Probability entropy. Under the same initial water content, the probability entropy of the loess shows a gradual decrease from Shanzhou to Xingyang. This observation suggests a progressive increase in pore orderliness and a more stable arrangement distribution.

(3)

Porosity distribution fractal dimension. The fractal dimension of pore distribution in loess across the four regions remains largely consistent with that observed in the natural state, albeit with minor variations. The lower fractal dimension values in Xingyang and Gongyi indicate a more concentrated distribution of soil particles, suggestive of a condensed state.

(4)

Pore area ratio. The pore area ratio of loess in each region manifests a gradual decrease both before and after soaking and collapsibility, implying a corresponding increase in the area ratio occupied by particles. Xingyang loess displays the smallest pore area ratio, both before and after soaking compared to other regions, further supporting the notion of its denser soil structure.

(5)

The aforementioned data analysis suggests that while the consistency of loess water content does influence soil microstructure to a certain degree, the quantitative microstructural parameters nonetheless exhibit consistent patterns of change. Notably, the variation trends observed in loess from different regions under natural water content conditions are largely similar. This finding underscores the multifaceted nature of the factors governing loess collapsibility and provides further insight into the increased collapsibility of Shanzhou loess compared to the other three regions under identical initial water content conditions.

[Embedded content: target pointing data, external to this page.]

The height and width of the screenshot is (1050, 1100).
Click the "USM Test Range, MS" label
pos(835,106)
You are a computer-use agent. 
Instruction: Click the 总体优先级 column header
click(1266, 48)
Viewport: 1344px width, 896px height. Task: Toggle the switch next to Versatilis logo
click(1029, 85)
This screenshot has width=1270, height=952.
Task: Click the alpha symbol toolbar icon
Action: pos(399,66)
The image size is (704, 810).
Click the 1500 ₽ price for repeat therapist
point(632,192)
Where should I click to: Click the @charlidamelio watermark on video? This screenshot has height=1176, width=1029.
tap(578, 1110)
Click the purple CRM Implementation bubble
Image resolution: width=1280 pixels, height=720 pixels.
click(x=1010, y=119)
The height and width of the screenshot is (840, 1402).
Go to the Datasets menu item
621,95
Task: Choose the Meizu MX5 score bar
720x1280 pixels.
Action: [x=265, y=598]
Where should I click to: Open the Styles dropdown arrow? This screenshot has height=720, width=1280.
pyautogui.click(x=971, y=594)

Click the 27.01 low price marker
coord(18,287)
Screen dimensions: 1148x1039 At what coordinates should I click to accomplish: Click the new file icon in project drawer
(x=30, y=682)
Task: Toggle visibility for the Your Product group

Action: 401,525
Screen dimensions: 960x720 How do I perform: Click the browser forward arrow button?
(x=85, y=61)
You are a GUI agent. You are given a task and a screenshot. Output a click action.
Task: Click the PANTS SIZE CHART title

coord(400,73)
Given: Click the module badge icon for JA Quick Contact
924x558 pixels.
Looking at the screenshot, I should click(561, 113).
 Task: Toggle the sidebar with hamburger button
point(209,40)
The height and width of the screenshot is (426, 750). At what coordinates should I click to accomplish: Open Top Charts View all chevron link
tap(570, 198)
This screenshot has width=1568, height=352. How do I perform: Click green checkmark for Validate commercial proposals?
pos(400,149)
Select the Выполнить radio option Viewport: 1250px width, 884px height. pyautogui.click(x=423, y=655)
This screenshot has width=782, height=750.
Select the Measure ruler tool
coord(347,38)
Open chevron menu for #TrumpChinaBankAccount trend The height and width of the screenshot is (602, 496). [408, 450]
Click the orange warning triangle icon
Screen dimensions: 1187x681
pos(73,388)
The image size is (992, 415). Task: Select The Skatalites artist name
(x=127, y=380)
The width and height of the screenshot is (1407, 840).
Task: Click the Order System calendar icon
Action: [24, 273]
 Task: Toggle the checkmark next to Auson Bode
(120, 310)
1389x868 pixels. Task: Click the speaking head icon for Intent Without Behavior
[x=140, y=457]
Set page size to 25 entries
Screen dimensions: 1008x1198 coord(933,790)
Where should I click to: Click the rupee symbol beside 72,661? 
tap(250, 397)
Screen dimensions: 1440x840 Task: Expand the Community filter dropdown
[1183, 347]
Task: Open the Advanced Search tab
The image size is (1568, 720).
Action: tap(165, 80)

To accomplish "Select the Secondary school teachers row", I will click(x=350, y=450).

The relationship between the collapsibility coefficient of loess and the quantitative parameters of microstructure in different regions under the same initial moisture content is shown in the Figure 13. It is found that there is a certain linear relationship between the four quantitative parameters and loess collapsibility. It is basically consistent with the variation law of loess collapsibility under natural water content. The correlation coefficients R² of average form factor and probability entropy are 0.921 and 0.938, respectively. The correlation coefficient R² of the fractal dimension of porosity distribution and the proportion of pore area are 0.936 and 0.955, respectively. The influence of pore area ratio on loess collapsibility is still the strongest. This is basically consistent with the conclusion of the relationship between pore area and collapsibility studied by Gao and Fang.

3. Conclusions

This study employed a combination of indoor confined compression tests, scanning electron microscopy (SEM) imaging, and PCAS software (http://matdem.com/index.asp?lg=cn) to analyze the microstructure of the loess samples before and after collapse. The investigation revealed the following key insights into the microstructure and collapsibility mechanisms of Malan loess in different regions of western Henan Province:

(1)

Loess collapsibility in western Henan manifests a decreasing trend from west to east. Shanzhou loess possesses the highest collapsibility among the four regions, with a collapsibility coefficient of approximately 0.15, classifying it as a strongly collapsible loess. Conversely, Xingyang and Gongyi loess demonstrate weaker collapsibility, with a coefficient of around 0.05, indicative of medium collapsibility.

(2)

The initial water content of soil samples significantly affects loess collapsibility. A negative correlation is observed between the initial water content and the collapsibility coefficient across the four regions. This implies that the collapsibility gradually diminishes with increasing initial water content, and saturated loess does not exhibit collapse behavior. Even when the initial water content is consistent across the four sampling sites, variations in loess collapsibility persist, and the observed trends remain largely consistent with those under natural water content conditions.

(3)

The intensity of collapsibility of Malan loess in different regions is affected by the interaction of microstructure and internal and external factors. The differences of the pore size, the arrangement of particles, the contact form between particles and the arrangement of pores in the Malan loess are the fundamental reasons for the difference in loess collapsibility in different regions. When there are large pores, overhead pores, point particle contact forms and unstable pore arrangement in Malan loess, the collapsibility will be higher than in other Malan loess.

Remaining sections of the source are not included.